Berlín/Cinco años habían pasado desde aquel primer salto en el tiempo. Diecisiete años desde la primera vez que perdió a Ana en aquel absurdo y cruel accidente.

Ahora, cansado y consumido, apenas se reconocía en el reflejo de aquel hombre que alguna vez soñó con desafiar su destino. Tras incontables intentos y viajes —cada uno impulsado por la esperanza irracional de hallar una grieta en la fatalidad— había llegado a una certeza amarga: cualquier intervención solo aceleraba la tragedia, o peor aún, lo convertía en una pieza indispensable de esa cadena implacable. Era como si el tiempo, lejos de apiadarse, respondiera a su rebeldía con un castigo cada vez más cruel, devolviéndolo una y otra vez al mismo desenlace. Ana moría siempre, su cabeza golpeando el parachoques del viejo Chevrolet Bel Air del 54, conducido, invariablemente, por la misma persona.

Con el tiempo y los incontables saltos, la obsesión había terminado por pesar más que el propio recuerdo.
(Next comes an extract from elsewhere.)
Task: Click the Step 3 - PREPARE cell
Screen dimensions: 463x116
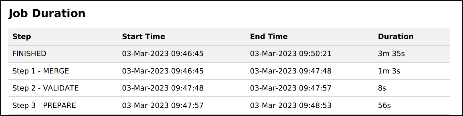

Ya no estaba seguro de qué era lo que amaba realmente: si a Ana o a la posibilidad, siempre esquiva, de salvarla. Se parecía cada vez más a ese jugador que, aun habiéndolo perdido todo, insiste en apostar una vez más, convencido de que la próxima vez la suerte, por fin, estará de su lado.

Nadie en el laboratorio sospechaba de sus incursiones nocturnas. Oculto tras la rutina anodina del encargado de limpieza, se había vuelto prácticamente invisible para todos. Esa invisibilidad, cultivada con paciencia a lo largo de los años, le permitió convertirse en un experto clandestino en el manejo de la máquina. Aprovechaba cualquier descuido —una puerta entreabierta, una clave anotada al descuido en una hoja— para colarse en los sectores vedados y activar el mecanismo en secreto, siempre regresando antes de que nadie notara su ausencia. A diferencia de los viajeros oficiales, él no recibía tratamientos regenerativos: cada salto dejaba su marca, y su cuerpo, cada vez más ajeno, sentía el desgaste acumulado del tiempo.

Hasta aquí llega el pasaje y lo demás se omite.